This is the first in a series of four blog posts that share two unique and very personal speculative fiction on education futures in the new age of Artificial Intelligence (AI). The posts tell two parallel but distinctly different tales. Both stories are authentically grounded in ancestorial family history, with a strong dose of indigeneity, coloured by the spectre of colonisation and a fear of being caught in the act of doublethink. For those unfamiliar with the term…
“Doublethink means the power of holding two contradictory beliefs in one’s mind simultaneously, and accepting both of them”.
(Orwell, 1961, p. 214).

This concept resonates with me at a time when many of us are grappling with the challenge of trying to embrace the potential of AI in our educational institutions, local communities and societies whilst raising serious ethical and moral questions about what it now means to be a rationale human in the 21st Century.

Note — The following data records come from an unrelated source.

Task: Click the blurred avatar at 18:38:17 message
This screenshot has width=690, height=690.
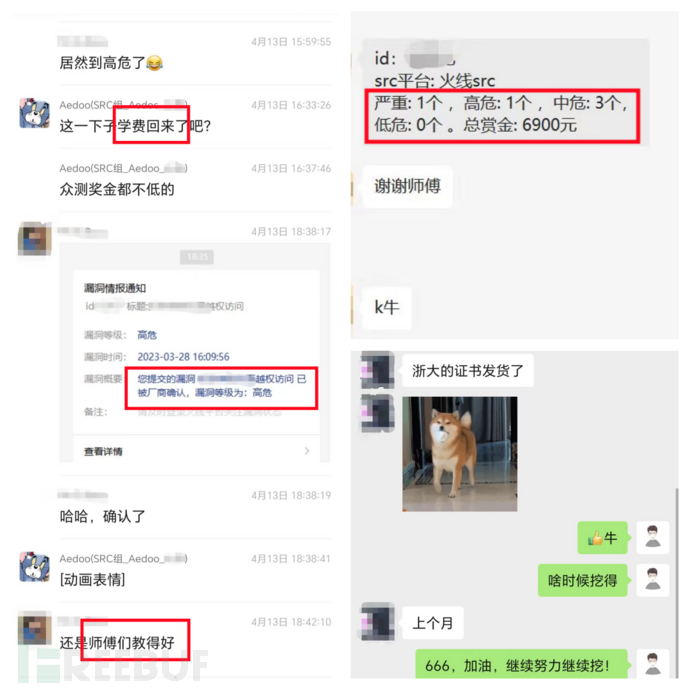Action: pos(34,239)
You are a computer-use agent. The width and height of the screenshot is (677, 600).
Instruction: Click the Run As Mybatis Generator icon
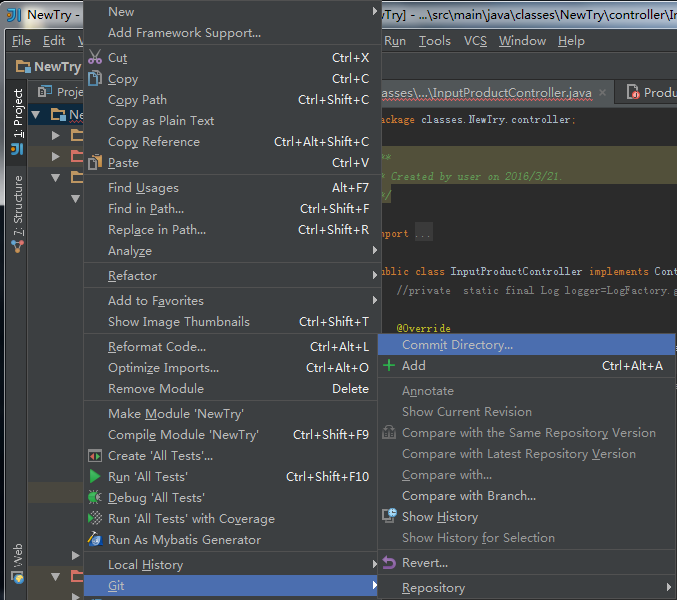tap(95, 540)
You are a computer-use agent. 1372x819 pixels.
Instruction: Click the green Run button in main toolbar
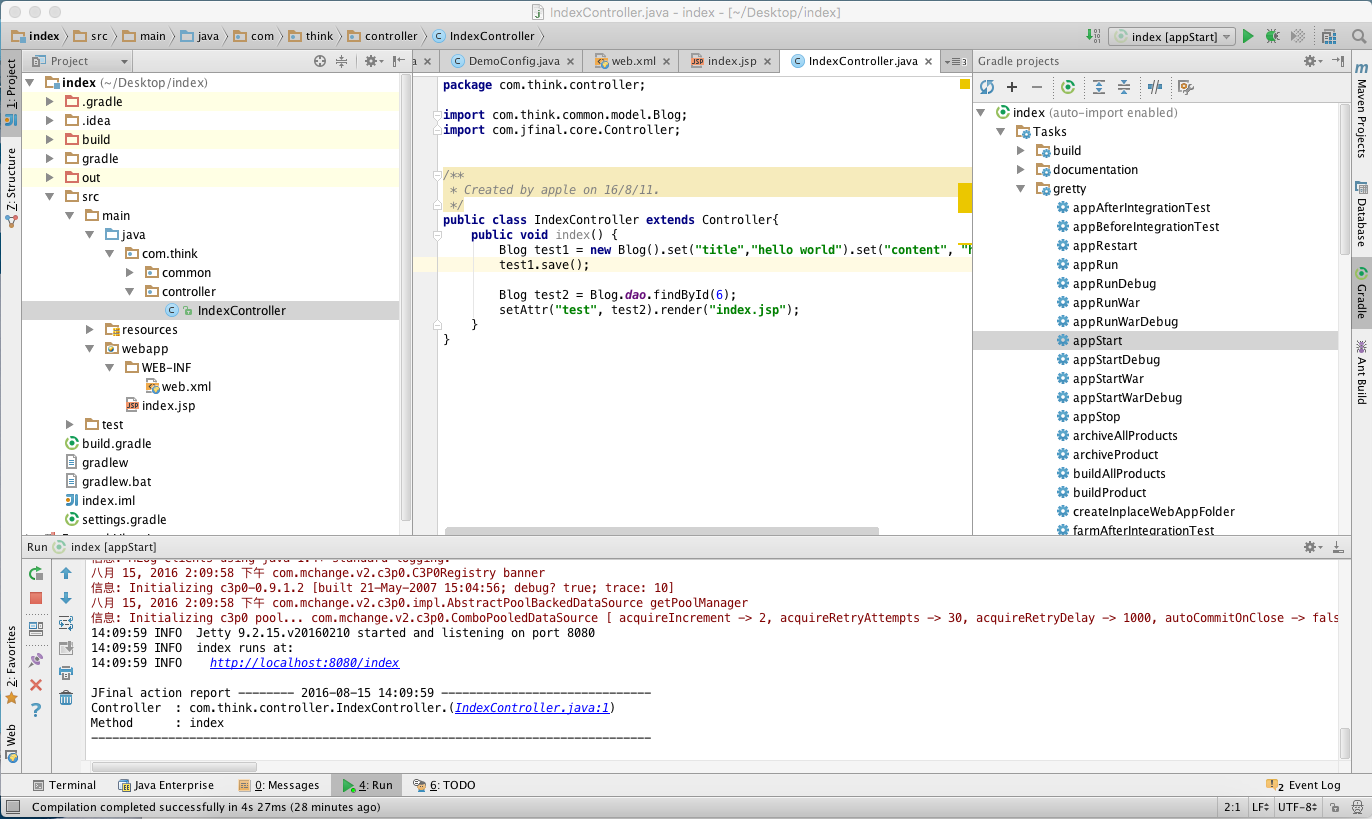coord(1248,37)
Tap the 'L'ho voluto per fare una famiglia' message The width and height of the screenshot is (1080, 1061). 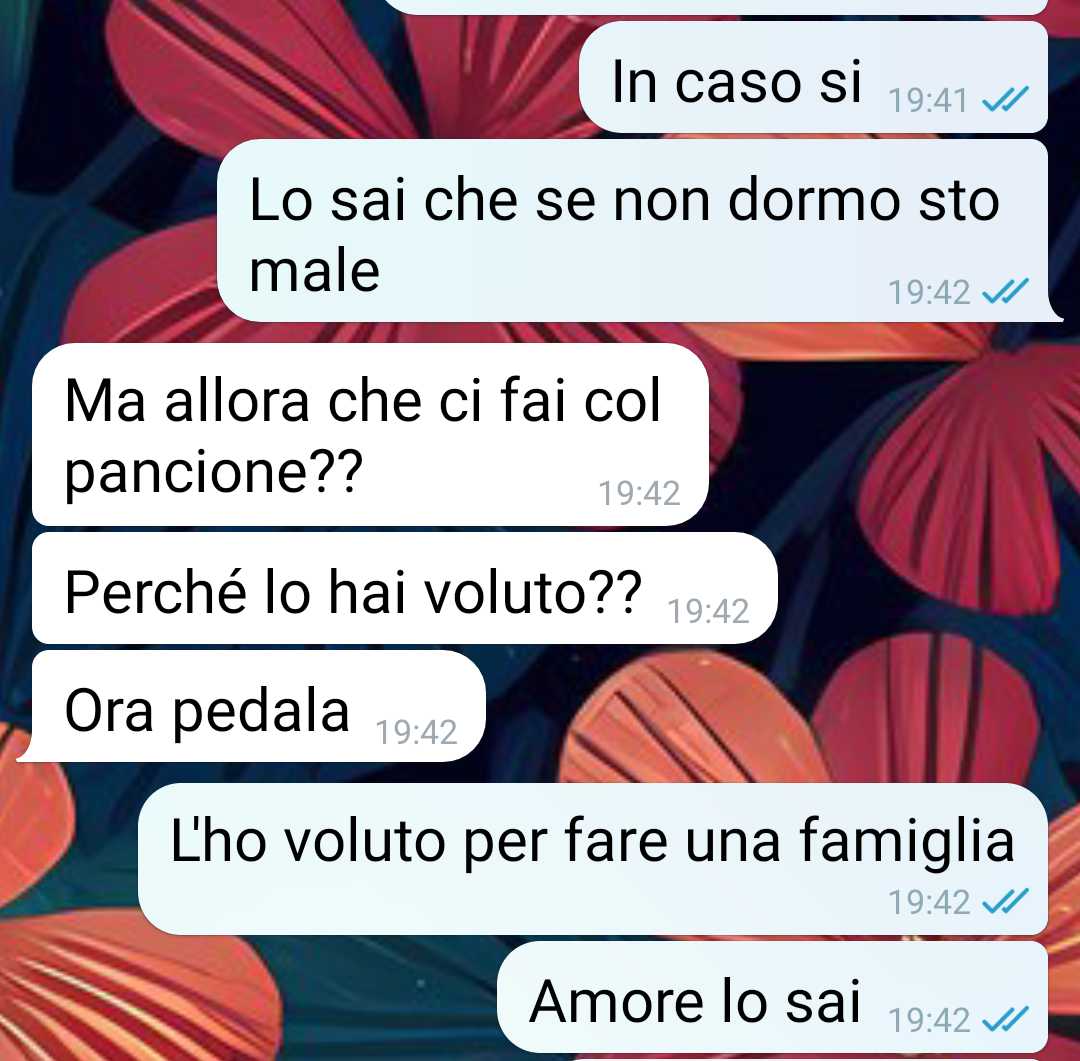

The first story begins with the tale of Fanny and offers a more hopeful future. However, it also reveals through a tinted colonial lens that no future is benign. Notably, this future ends beyond the realm of Earth and builds on the human drive to discover, look past horizons, and push new boundaries to new places. The decision to begin with this hopeful future is partly a response to the recent call to redress the tendency towards more negative, pessimistic, or apocalyptic stories of the future (Houlden & Veletsianos, 2022). The story also takes us back beyond the present and shows how imagined futures are both fictional and nonfictional in nature. The difference in this case, however, is the deliberate fusing of fiction and nonfiction to tell an entangled story about the past and the present whilst also carrying a telescope that looks to the stars for a more hopeful or enlightened future.
The second story of Oliver is more firmly set in an apocalyptic genre. It begins with a journey of hope but is cast in a dark shadow of a battle over language and a bigger war over who will control the mind. Again, to quote from Orwell’s 1984…
“If both the past and the external world exist only in the mind, and if the mind itself is controllable – what then?”
(Orwell, 1961, p. 80).
This is not a new war, but we see how new technological developments continue to drive, serve, and redefine the art and machinery of modern warfare. One can only ponder what type of new warfare will emerge from the age of AI? Not surprisingly, given the current situation in Europe, where history is repeating itself, the two stories are framed by this geo-political backdrop.

Importantly, in the final of these four blog posts, the stories come with their own interpretive guide. A postscript explains some of the thinking behind each story and shares personal misgivings about the growth of speculative fiction methods in education when claiming to reflect less white, more inclusive, and greater diversity of possible futures.
On this final critical note, there is no better way to introduce the stories than through one of the most influential books of my time and famous quotes from 1984:
“War is peace.
Freedom is slavery.
Ignorance is strength,”
(Orwell, 1961, p.4).
Watch for the next post to read Fanny’s story…
2 thoughts on “Looking Back to the Future: Doublethink in the Age of Artificial Intelligence – Part 1”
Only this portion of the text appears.